Closed razziel1508 closed 4 years ago

razziel1508 commented 5 years ago

HI, i followed the tutorial and make my owns predictors, thanks a lot. The issue comes when i try to tested. The Error of the model is so bigger (262!). I try to measure your eyebrown predictor an have 272. I use the labels_ibug_300W_test.xml of the tutorial. My predictors already work, but with medium quality. Best regards.

Luca96 commented 5 years ago

Hi, when you measured the accuracy of the eye-eyebrows (EE22) model, did you run the following code from the training_script?

  ...  
  train_xml = "eye_eyebrows_22_train.xml"
  test_xml = "eye_eyebrows_22_test.xml"
  dat = "eye_eyebrows_22.dat"
  slice_xml(train_labels, train_xml, parts)
  slice_xml(test_labels, test_xml, parts)

  # training
  ...

  # compute traning and test error
  measure_model_error(dat, train_xml)
  measure_model_error(dat, test_xml)

because I've measured the test error and got 8.40 as depicted here.

Also I've check the predictions, and their quality is quite good. Keep in mind that the model I've made, are built to be fast (during inference) and lightweight in size. So, I had to trade accuracy for speed and size.

Anyway, getting a better accuracy is a matter of changing the training parameters.

razziel1508 commented 5 years ago

Thank you!, i followed the scripts of the Medium page and only the part of creating the slice_xml file to train comes, therefore the comparison was with the complete set. i fixed this and reach predicts with an error between 8 and 11.

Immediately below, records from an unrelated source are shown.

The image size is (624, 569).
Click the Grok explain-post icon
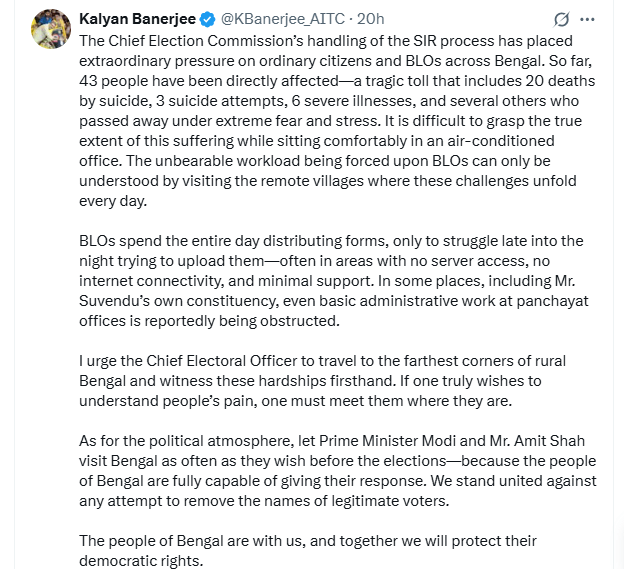click(x=561, y=20)
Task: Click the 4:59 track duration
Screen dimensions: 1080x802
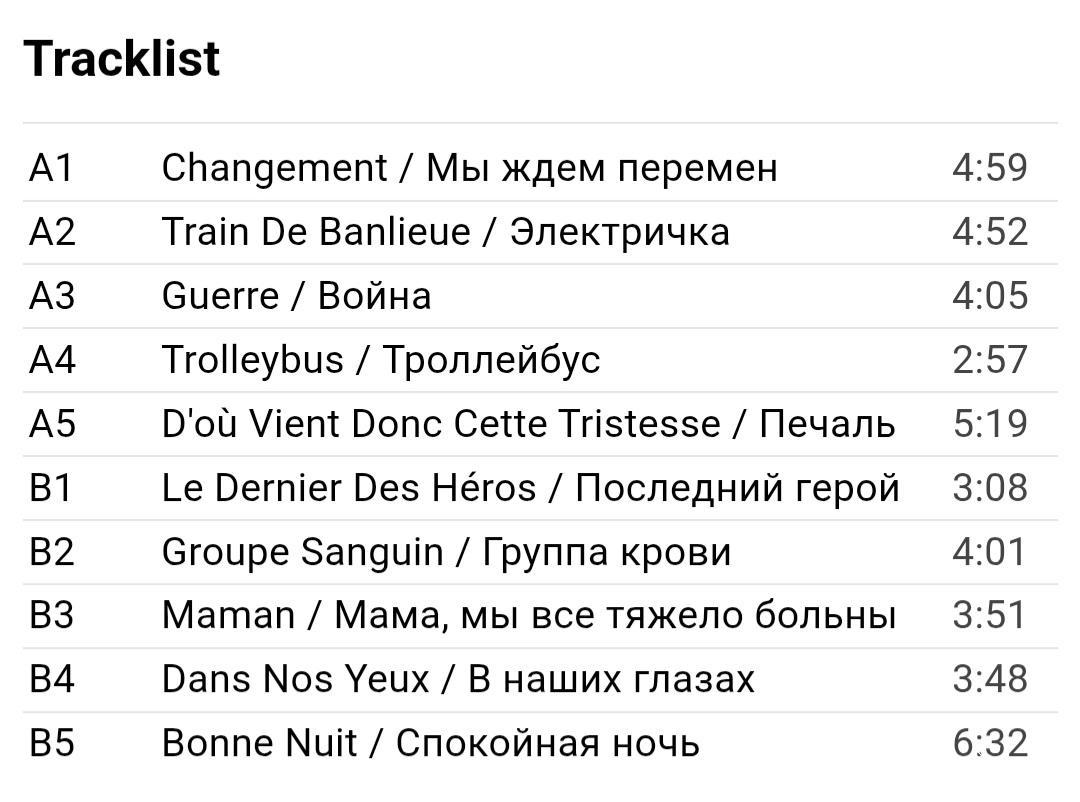Action: pos(989,168)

Now I have another little problem, I train and test my predictors on my desktop computer and it works fine. When the attempts move the files to my notebook or a jetson, the files get corrupted, and I tried to compress them and use different storage devices, always when loading them mark:

Tracking (latest recent calls): File "video_facial_landmarks.py", line 30, in predictor = dlib.shape_predictor (args ["shape_predictor"]) RuntimeError: error deserializing the short object while deserializing a floating point number. while deserializing a dlib matrix: while the object of type std :: vector is deserialized while the object of type std :: vector is deserialized while the object of type std :: vector is deserialized

Thanks a lot for you tutorials, best regards.

Luca96 commented 5 years ago

Well, is a strange issue because I've build some models (included the one in the repo) on a desktop platform, and when I've tested them on an Android device they worked fine.

Maybe the desktop version of Dlib encodes the model with a different format, than the notebook/jetson version. You can check the version of the libraries, and also compilation flags and eventual missing libraries (but it should not be the case).

If the issue still persist, I think that you should contact the Dlib author and eventually open an issue on the Dlib repository.